Current breakthroughs in artificial intelligence stand on decades of progress in understanding artificial neural networks as trainable, nonlinear learning systems. Years of insights into complex dynamical systems in physics now offer a new starting point for intrinsically neuromorphic processors. Our manuscript from 2023 in Advanced Science explores the fundamental principles of neural-like computing using nonlinear wave dynamics in optical single-mode fibers and deepens understanding through experimental demonstration based on optical waves. Specifically, we demonstrate how broadband frequency generation through optical pulse decay processes in a single fiber enables the emulation of classification and prediction functions of various optical networks. The underlying training principle is based on the Extreme-Learning Machine framework, which allows for highly efficient training (linear regression) of a generalizable map of the high-dimensional feature projection of the fiber's output spectra and the data labels of a classification or regression task. Our findings reveal that nonlinear frequency mixing can be used for feature extraction to a point where a single fiber could replace numerous classification models. Our latest findings with the system even suggest that nonlinear inference capacity in optical systems can surpass deep neural networks with five hidden layers on nonlinear classification benchmarks — opening a new frontier in computing efficiency.

Interfacing evolutionary algorithms with adaptive photonic waveguide systems paves the way towards novel smart applications in optics. Yet, both algorithms and blueprints for all-optical integration are just starting to emerge into the field of optical sciences. In our recent work from 2021, we have presented a functional toolbox for autonomous shaping of telecom-relevant 10-100ps pulses. Through the unique use of a particle swarm optimization algorithm, the system could reutilize an alienated, computer-programmable on-chip interferometer for temporally coherent synthesis of various envelope shapes at system output. An all-optical sampling technique delivered the feedback to the algorithm, which smartly optimized the multi-path interferometer towards the best match between an optical output to a given target waveform. The entire patented scheme is potentially chip-integrable and might serve as a great template for future applications in all-optical switching and modulation control.

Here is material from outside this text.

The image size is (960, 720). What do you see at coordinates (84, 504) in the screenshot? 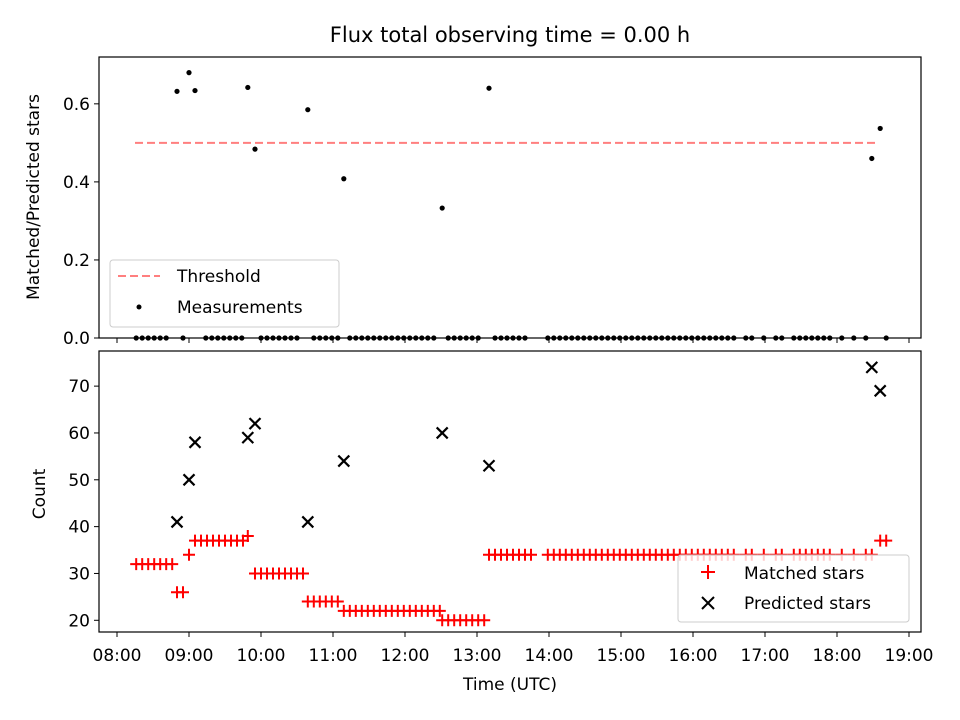
I see `bottom-y-ticks: 20 30 40 50 60 70` at bounding box center [84, 504].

Liquids as optical media are unique in their extraordinarily strong, non-local nonlinearities. How such nonlinearities affect the common dynamics in nonlinear systems in not entirely known. In a key contribution from 2017, we reported on the first experimental indications and numerical verification of a modified fission dynamics of self-maintaining optical pulses (i.e., solitons) occurring in liquid-core fibers. This uncommon behaviour, which occurs as comet-like feature in the spectrogram of the supercontinuum output (see figure), is caused by the inimitable long-lasting molecular (Raman-like) nonlinearities of liquids. Through this work, I extended the early theory about non-instantaneous solitons by Conti et al., with more insights soon to come.